Settle into a position where you feel both comfortable and alert.
This could be a seated position,
Or maybe you're lying down or propped up on a wall or a cushion.
Choose the shape that works for you today.
This is your time and you do not have to meet anyone's expectations.
When you're settled in,
Close your eyes or soften your gaze,
Beginning to take this journey inward.
Bring attention to your physical body.
Can you feel the weight of your body on whatever surface you're resting on?
Take a deep breath in,
Feeling tension in the spaces that you're expanding with your breath and as you exhale,
See if you can notice the release of that tension and feel a sense of relaxing more deeply.
On your next inhale,
Notice your feet.
Are you holding them locked into a certain position?
Can you relax them in any way?
Focusing on your legs and hips,
Can you use an exhale to release any tension that you're holding onto in those spaces?
Bring your attention to your stomach.
If your stomach is tense or tight,
Use an exhale to let it soften.
Are your hands tense?
Do you have them clenched?
See if you can allow your fingers to soften.
On your next exhale,
Feel your shoulders melt away from your ears,
Unclench the jaw.
Notice if you have any tension between your eyebrows and see if you can let that feeling release.
On this next inhale,
Become aware of any tension left in your body and on the exhale,
Feel it release,
Leaving you fully relaxed.
Let's practice square breathing.
To do this,
You'll inhale for a count of four,
Hold for a count of four,
Exhale for a count of four,
And then hold for a count of four.
We'll do the first three rounds together and then I'll give you a few rounds to practice at your own pace.

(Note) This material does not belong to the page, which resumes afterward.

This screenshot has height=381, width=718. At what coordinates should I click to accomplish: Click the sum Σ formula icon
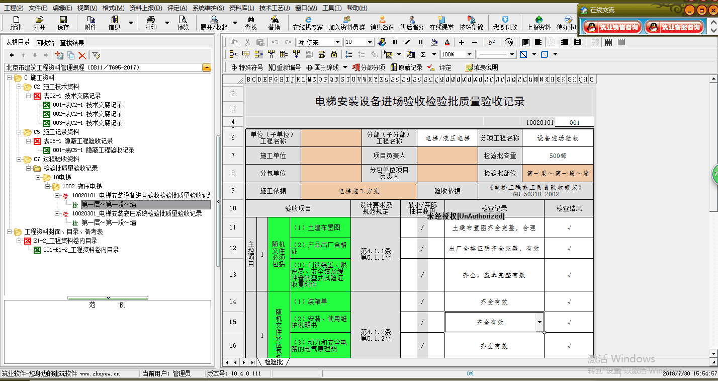(x=422, y=54)
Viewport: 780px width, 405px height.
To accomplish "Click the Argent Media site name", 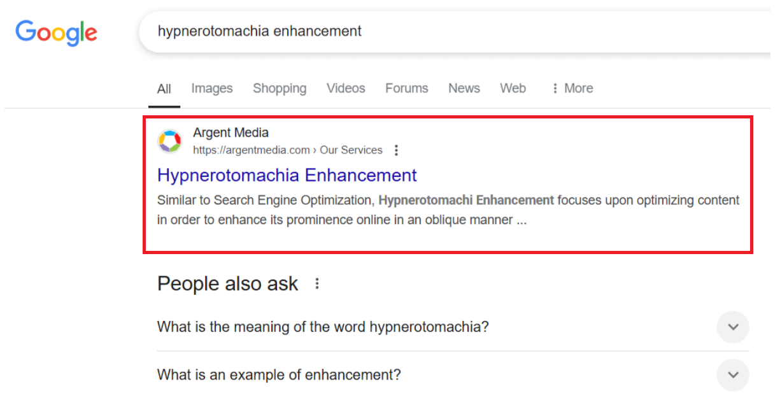I will click(231, 132).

Anytime you practice a breath retention exercise,
Know that you can release your breath or inhale whenever you need.
Start by taking a full exhale.
Now inhale for two,
Three,
Four,
Hold for two,
Three,
Four,
Exhale two,
Three,
Four,
Hold two,
Three,
Four.
Inhale,
Hold,
Exhale,
Hold.
Inhale,
Hold,
Exhale,
Hold.
Now take the next few cycles on your own.
Releasing the square breathing practice,
Return your breath to a slow inhale and exhale through the nose.
Try to hold on to the peacefulness and stillness you've cultivated through the breathing practice.
These practices help us quiet the mind,
Which makes it easier to tap into our deepest selves.
Now let's go deeper by considering a question that is inspired by the planet Mars.
Mars is a mythological god of war and represents willfulness,
Aggression,
Passion,
And defenses.
The influence of Mars can urge you to take action,
Any action,
And encourages you to develop strength and bravery,
But you must add wisdom and guidance.
Embracing Mars energy may find you standing your ground with grace and competing against your own personal best.
Take the next few moments to turn your focus inward and ask yourself,
What action do I need to take?
Sit with this question without trying to analyze or think,
And just allow any answers to come up from deep within.
What action do I need to take?
Fall asleep As you practice bypassing the thoughts and listening to your deeper wisdom,
You may notice that you don't always hear words.
You may get images,
Impressions,
Random thoughts,
Or even memories.
But anything that comes up could have meaning.
So take a few breaths just to process anything that might have come up for you and consider if there's anything you want to take action on.
Now listen to the following affirmation,
Repeat it to yourself,
And let it resonate deep within.
I take actions that support my goals.
I take actions that support my goals.
As we reach the end of today's practice,
Bring the palms together at heart center,
Slightly bowing your head.
Take a moment to reflect on your experience.
Were you able to connect with your inner wisdom?
Did you practice listening?
Allowing all of the experience and any insights that you have gained to stay with you,
Bring your awareness back to your physical surroundings.
Take your time,
And when you're ready,
Open your eyes and allow your body any movement that it needs.